Кудесник подал знак, и тотчас же его безмолвные помощники приблизились к нему, подняли с земли то, что казалось полотнищами свернутых палаток, и быстро развернули их. В воздухе мелькнули прутья, длинные и тонкие, но издали нельзя было увидеть, из чего они сделаны — из металла ли или из дерева. Симон распростер руки, точно благословляя собравшийся народ, и тотчас же скрылся за складками какой-то белой ткани, которой его окутали рабы…

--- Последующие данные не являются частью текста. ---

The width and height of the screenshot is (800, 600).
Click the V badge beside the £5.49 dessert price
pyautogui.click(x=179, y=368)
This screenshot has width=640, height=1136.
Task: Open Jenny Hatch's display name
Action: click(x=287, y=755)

Прошло несколько томительных минут, но вот помощники волхва так же безмолвно, как пришли, вернулись на свои прежние места, а их властитель опять открылся взору римлян… Но это уже был не прежний Симон — плотно прилегающая к телу ткань обрисовывала его стройную фигуру, благодаря чем он весь казался обнаженным; а то, что было принято толпою за полотнища палаток, превратилось в подобие гигантских крыл, которые кудесник то складывал, то снова распускал.

Еще мгновение — и он, сделав несколько неуверенных шагов, потому что такое же подобие хвоста стесняло его ноги, приблизился к обрыву, которым заканчивался холм, и там остановился, точно испытывая силу ветра.

Все замерли…

Крылья взмахнули, точно исполинский лебедь расправил их, — и Симон ринулся с горы…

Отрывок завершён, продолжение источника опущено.